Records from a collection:

· · · · ·

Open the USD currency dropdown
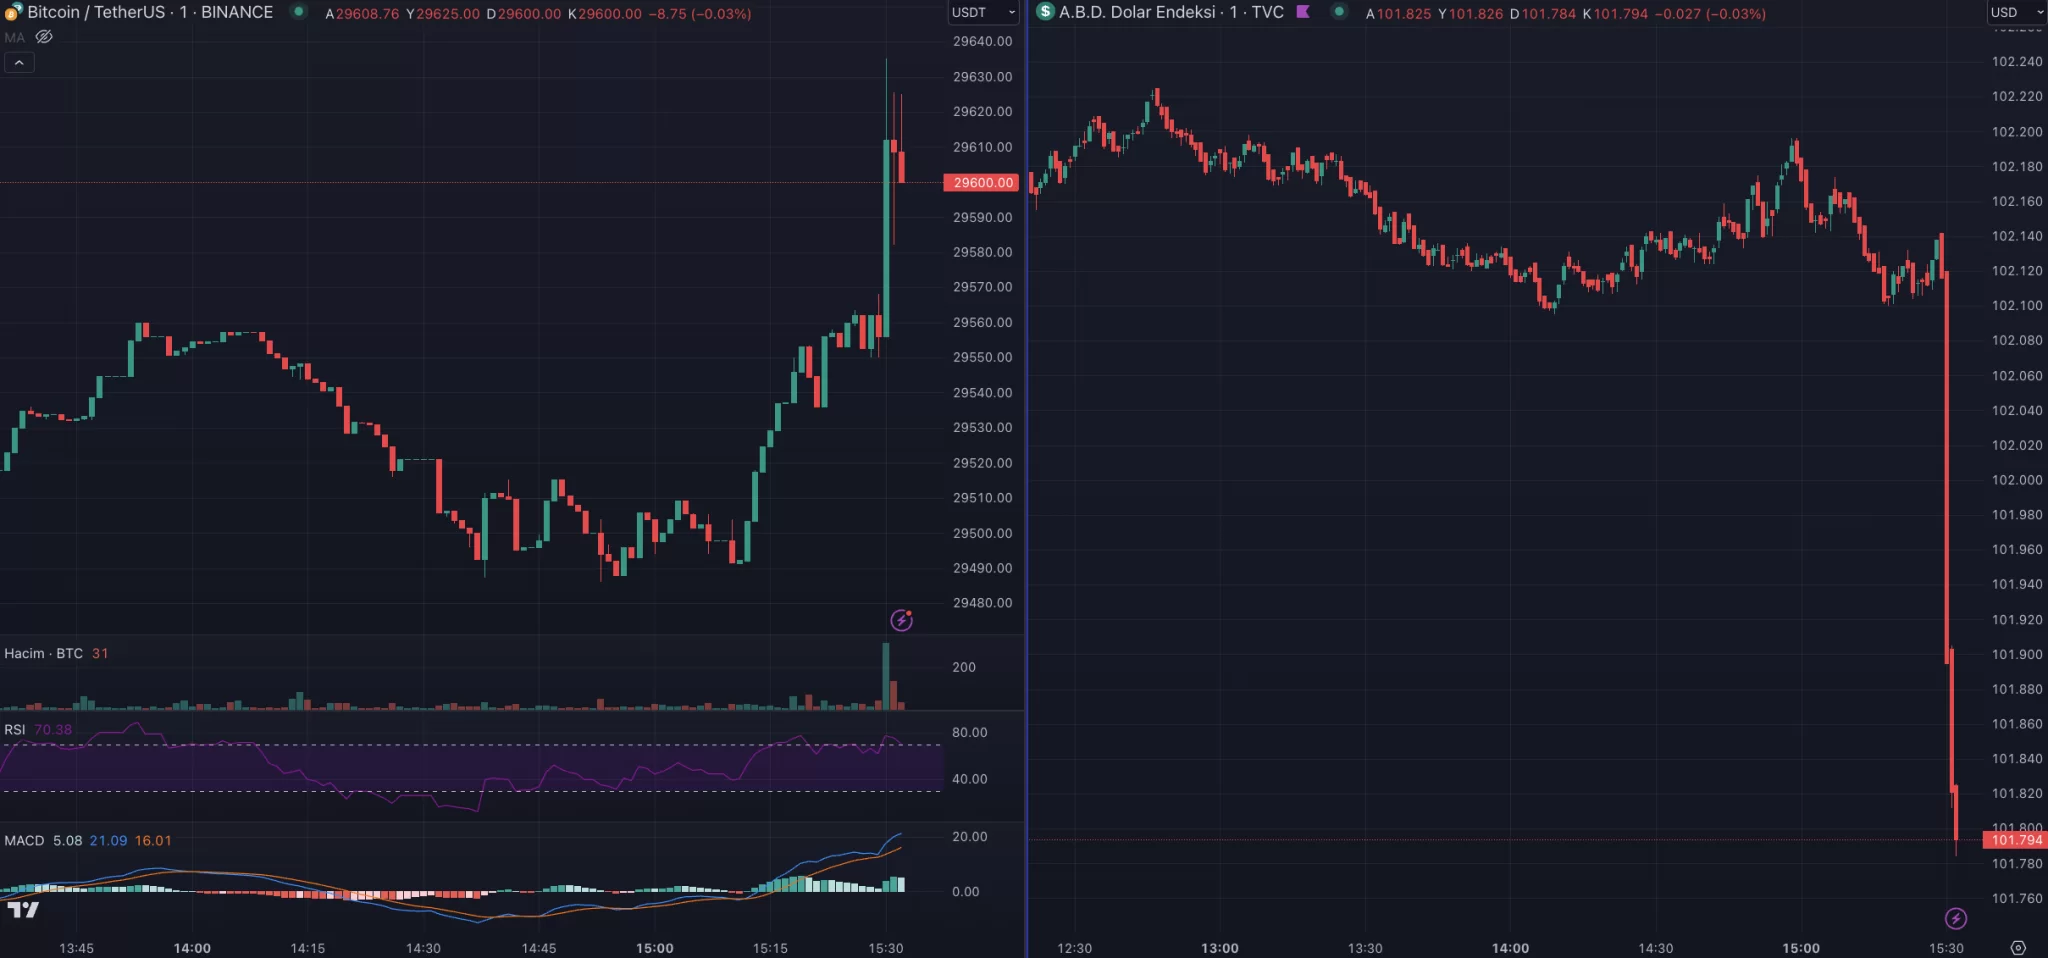coord(2016,12)
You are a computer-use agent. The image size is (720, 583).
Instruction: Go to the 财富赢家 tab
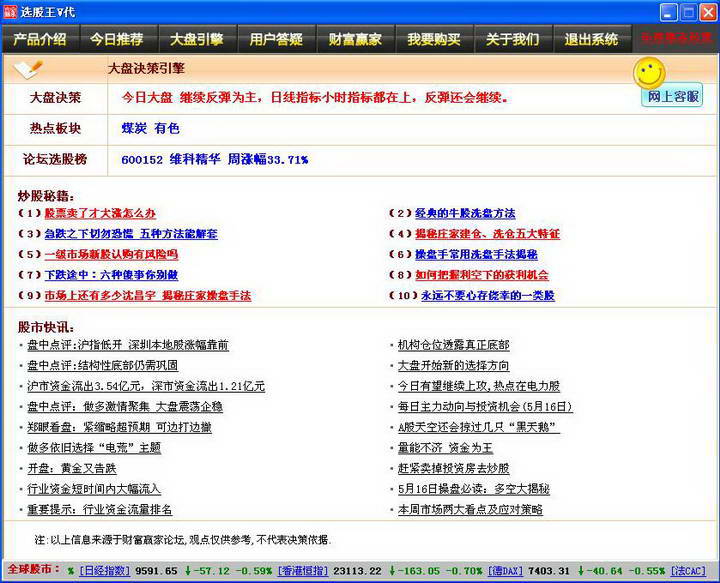point(355,40)
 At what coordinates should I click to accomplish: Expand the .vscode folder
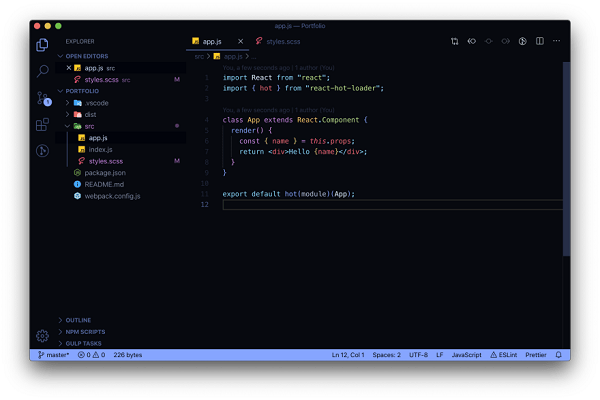click(x=96, y=103)

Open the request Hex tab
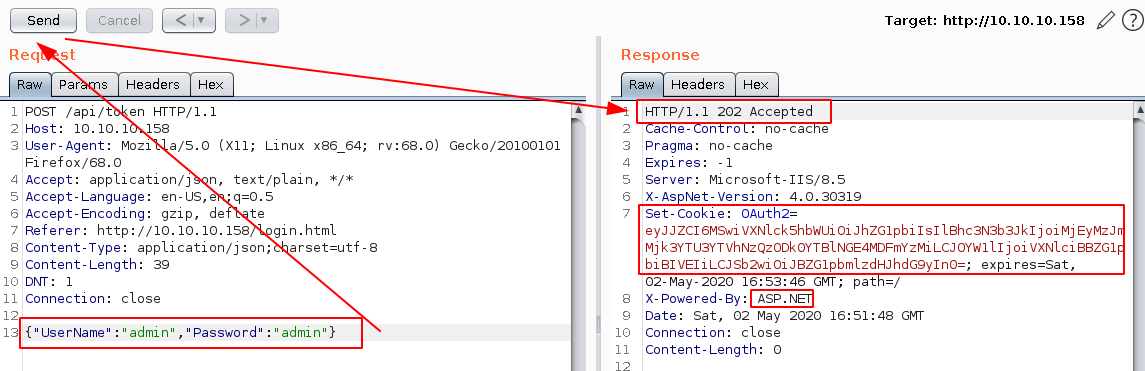(x=211, y=84)

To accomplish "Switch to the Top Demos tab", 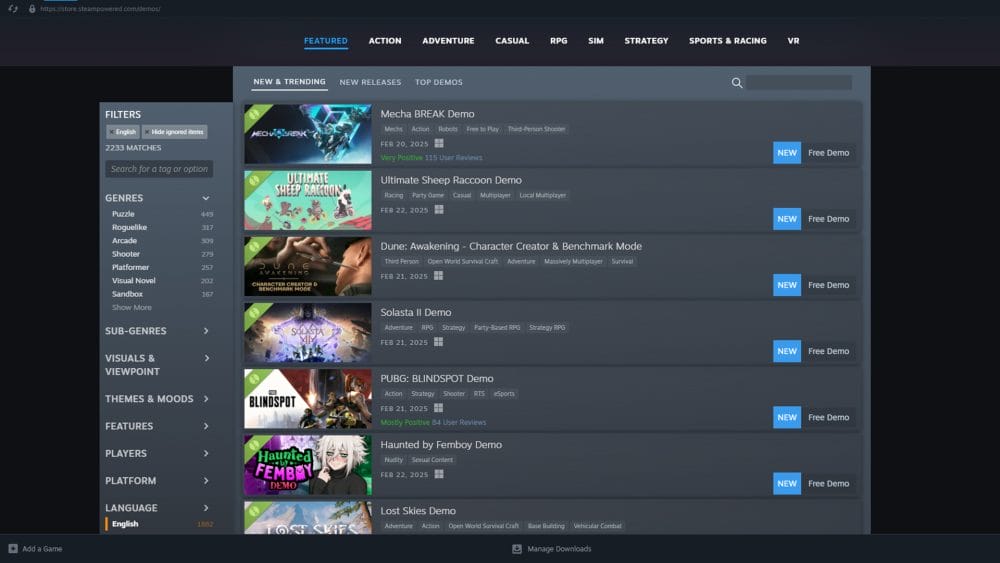I will tap(439, 82).
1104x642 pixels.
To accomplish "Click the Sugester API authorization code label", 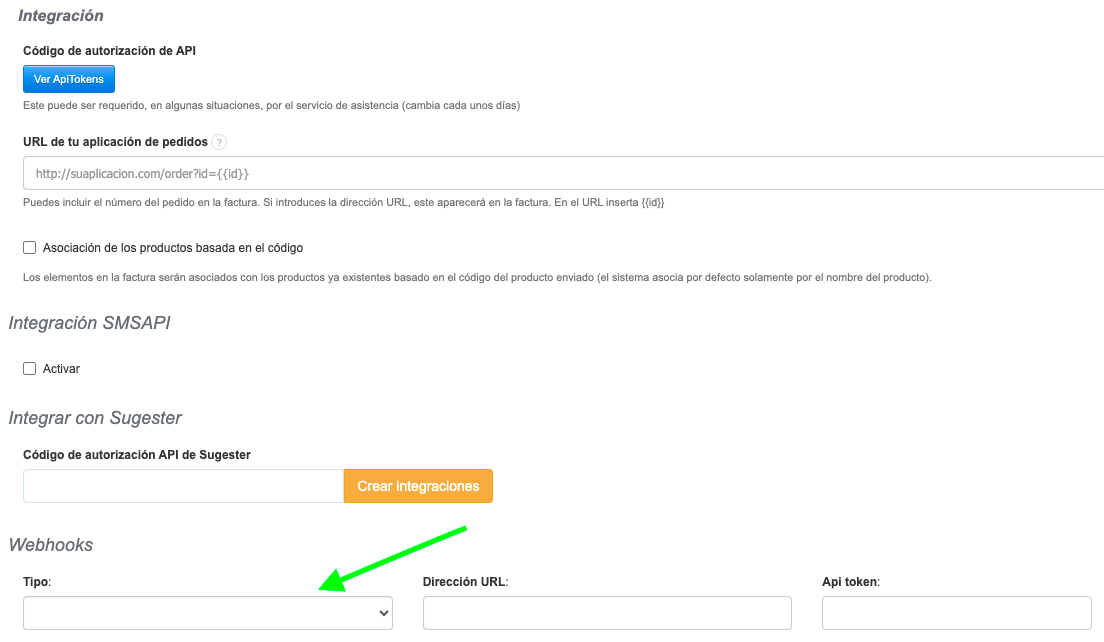I will (x=136, y=454).
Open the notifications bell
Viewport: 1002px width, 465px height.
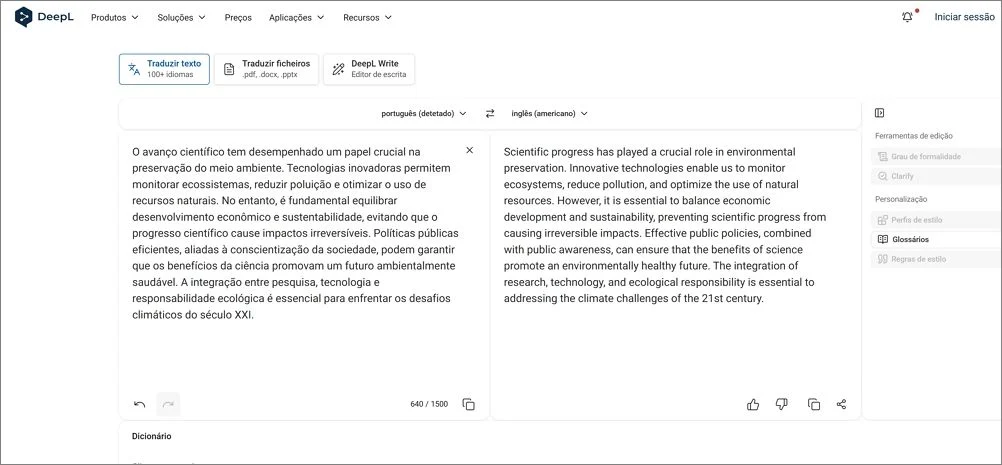[x=907, y=17]
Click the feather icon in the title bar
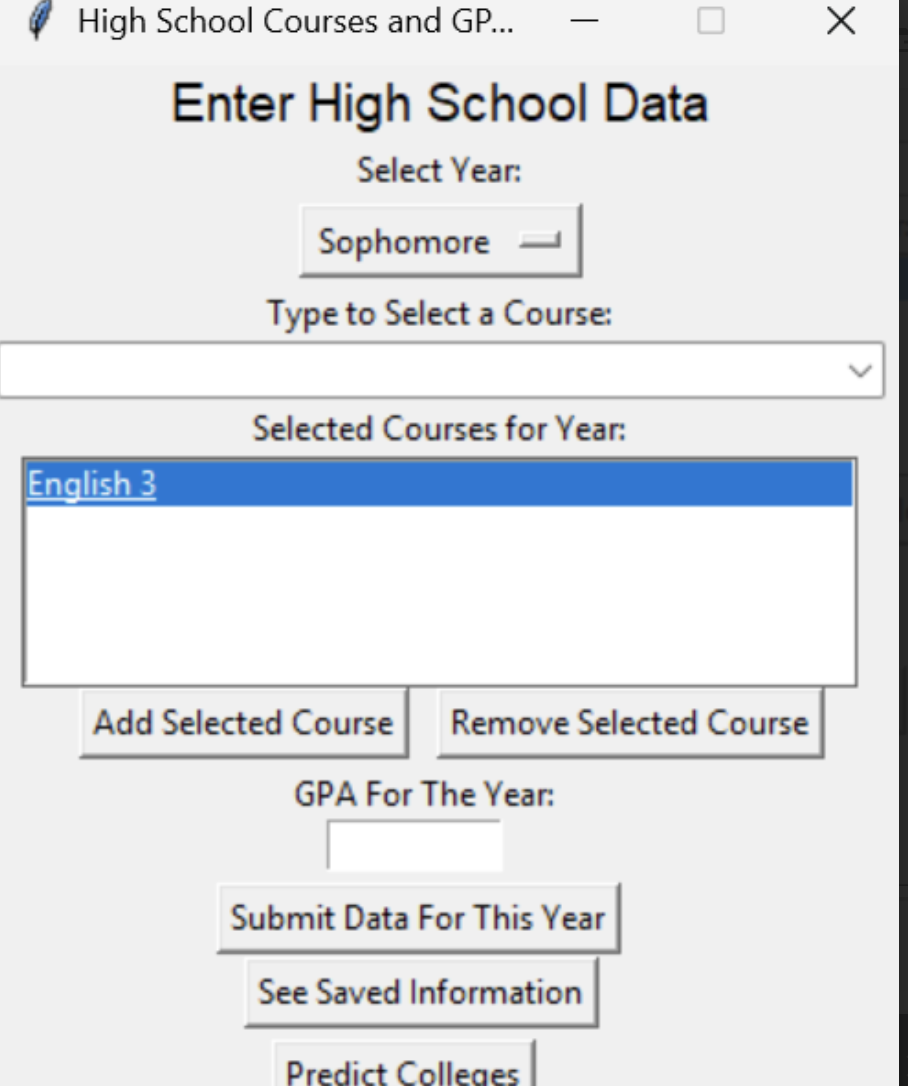Screen dimensions: 908x1086 pyautogui.click(x=41, y=21)
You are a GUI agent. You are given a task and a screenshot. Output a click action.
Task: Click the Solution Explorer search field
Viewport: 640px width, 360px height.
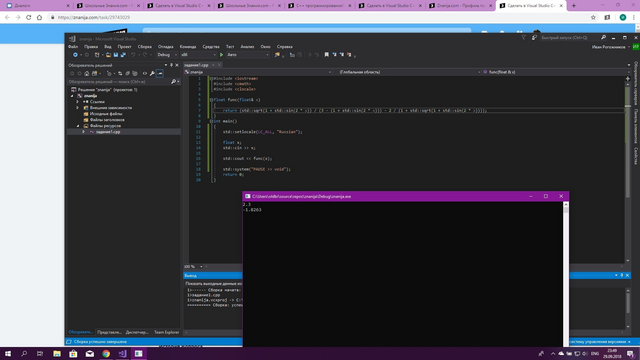point(119,82)
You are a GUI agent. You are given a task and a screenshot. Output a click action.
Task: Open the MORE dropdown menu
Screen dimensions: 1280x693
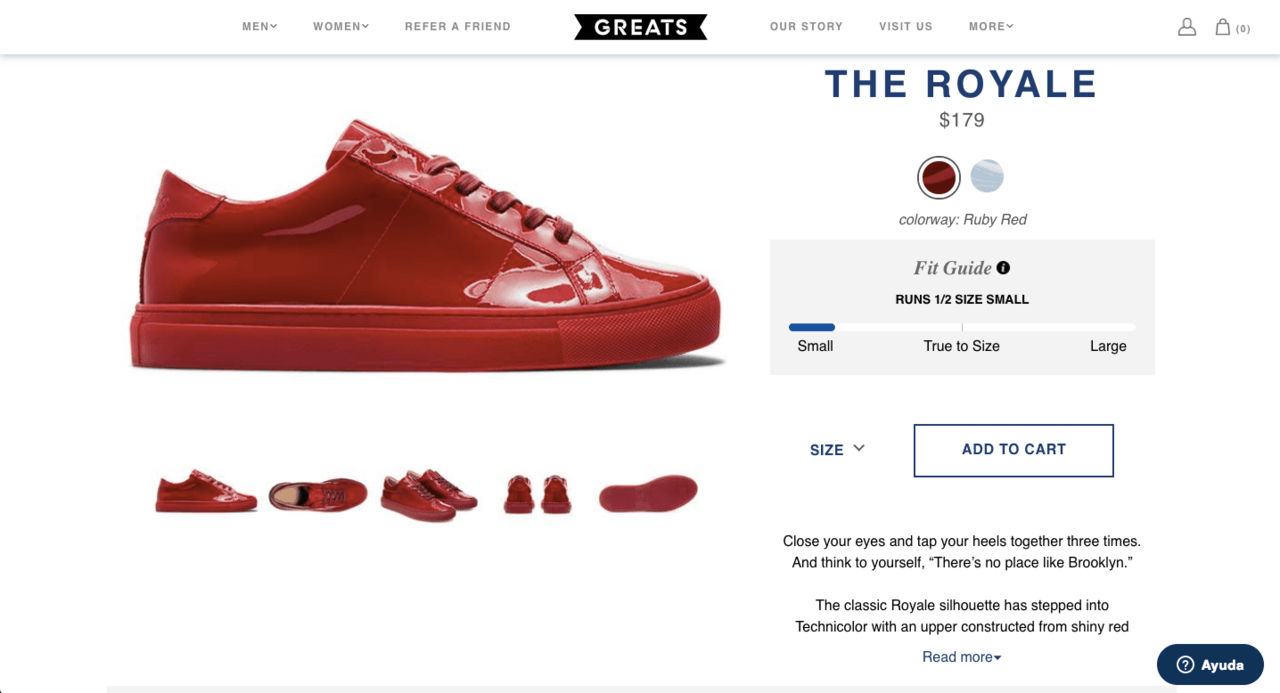991,27
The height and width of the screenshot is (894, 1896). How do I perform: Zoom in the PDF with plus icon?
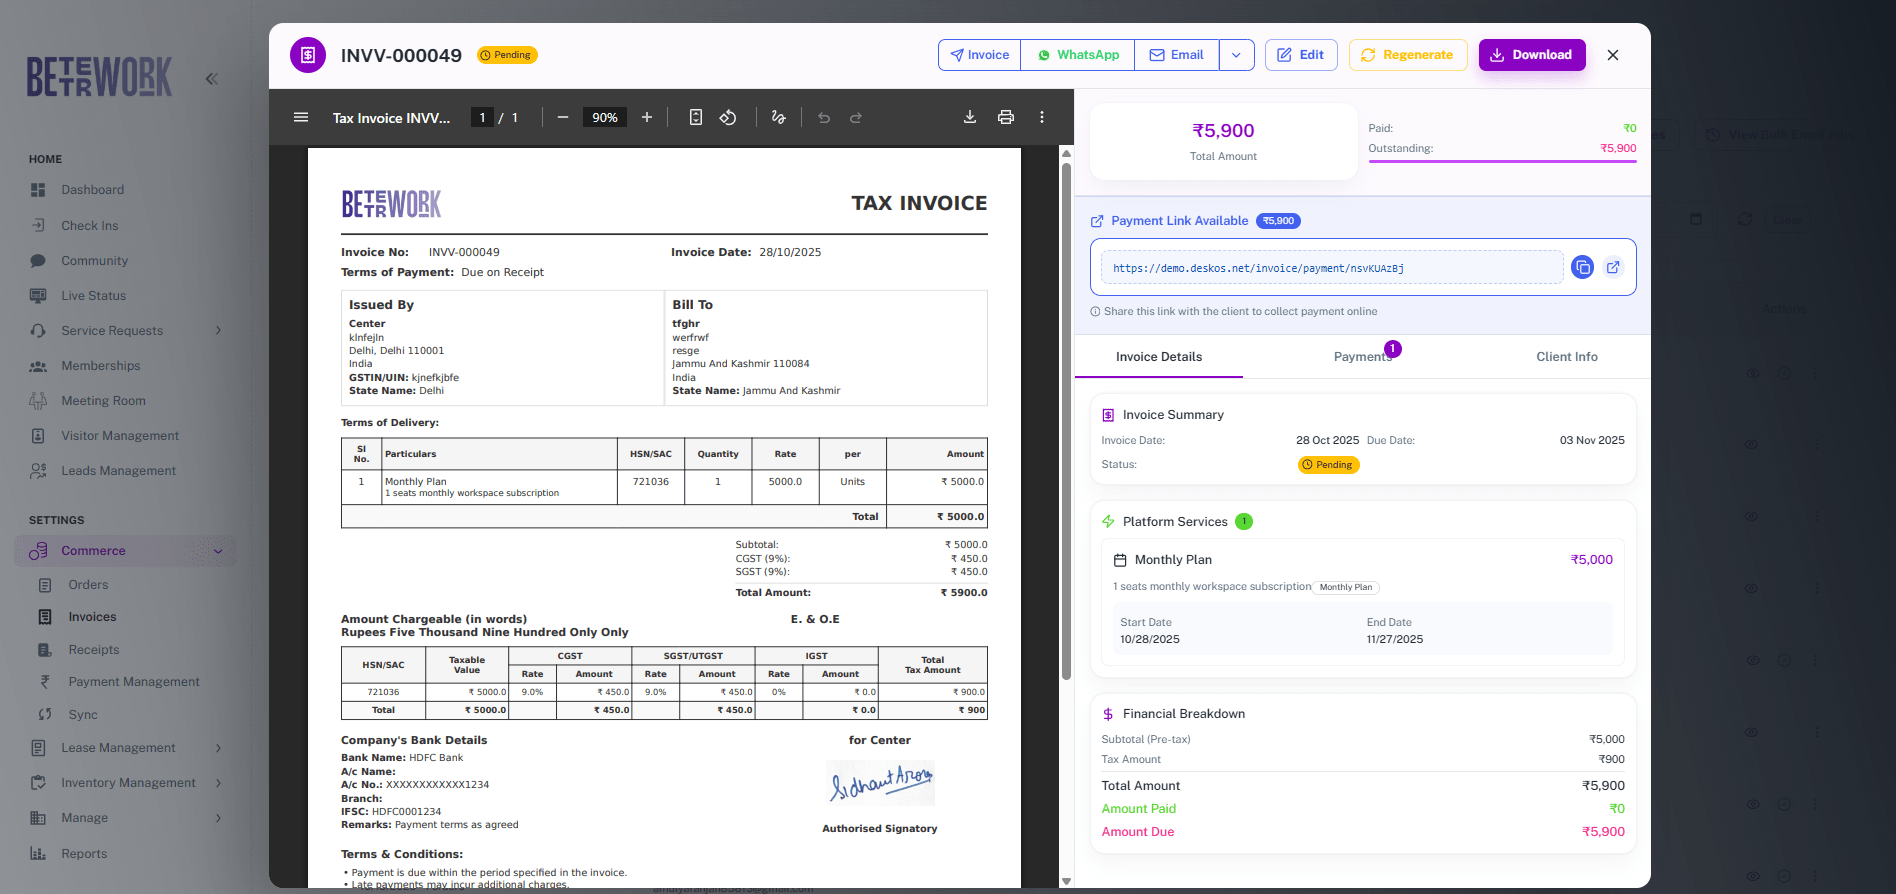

· · · · ·

(Try it) Exact lines, nothing more: output the one with "Screen dimensions: 1280x693" and every later line through the end of the data, skipping pictures.

(Output for this task)
Screen dimensions: 1280x693
991,27
The height and width of the screenshot is (894, 1896). How do I perform: Zoom in the PDF with plus icon?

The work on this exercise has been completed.